If I hadn't become a photographer, I would have loved to become a doctor. I would have loved to have done something that actually helped people and changed their lives.
The obsessions we have are pretty much the same our whole lives. Mine are people, the human condition, life.
I could spend my whole life photographing circuses. They combine everything I'm interested in - they're ironic, poetic, and corny at the same time. There's also something about a circus that's magical, sentimental, and almost tragic, like a Fellini film.
I was something of a problem kid. I was emotional, wild, rebellious at school. I'm very touched by kids who don't have advantages; they are much more interesting than kids who have everything. They have a lot of passion and emotion, such a strong will.
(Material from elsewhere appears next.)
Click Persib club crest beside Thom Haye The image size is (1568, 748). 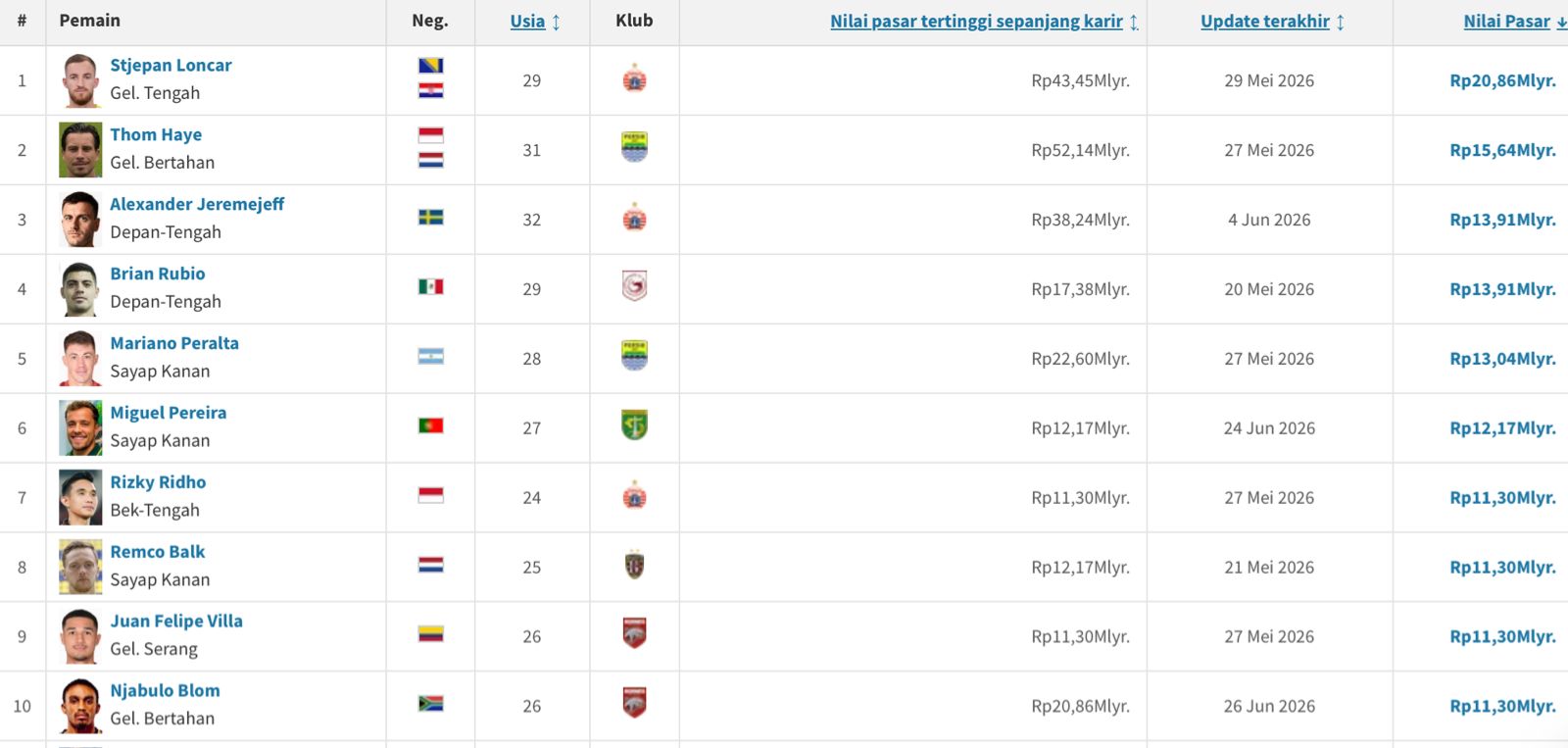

I'm not against digital photography. It's great for newspapers. And there are photographers doing great work digitally. When they use Photoshop as a darkroom tool, that's fine, too. But at this point of my life, after so many years, I don't really want to change, and I still love film.
It's good that everyone has an opportunity to take pictures, the chance to be a photographer. Some are good, too. But the bad thing is that it's very, very difficult to take a great picture. Everyone can take a good picture - even a child - but it's hard to make a great one.
I work in colour sometimes, but I guess the images I most connect to, historically speaking, are in black and white. I see more in black and white - I like the abstraction of it.
I was fascinated by my own prom pictures.
I'm a documentary photographer. That's what I've always wanted to be; that's where my heart and soul is.
I respect newspapers, but the reality is that magazine 'photojournalism' is finished. They want illustrations, Photoshopped pictures of movie stars.
When I started out, it was considered very wrong to change an image. There were scandals if someone inserted a sky into a war picture or something. Now it's all about that.
There are some people who become best friends with everyone they photograph. There are people that I really like and admire and respect, but in a way I think it's better to keep a distance. I think you get better pictures of people that you don't know very well.
In every successful still photographic project that I have completed, there has always been a turning point in the story where I felt that perhaps I was working on something that could be very special.
I'm staying with film, and with silver prints, and no Photoshop. That's the way I learned photography: You make your picture in the camera. Now, so much is made in the computer... I'm not anti-digital; I just think, for me, film works better.
I don't like gimmicky pictures; I've always hated them. I like pictures that are very clear and clean, whether you're a great street photographer - somebody like Friedlander or Winogrand or Cartier-Bresson - or whether you're a portraitist, like Irving Penn.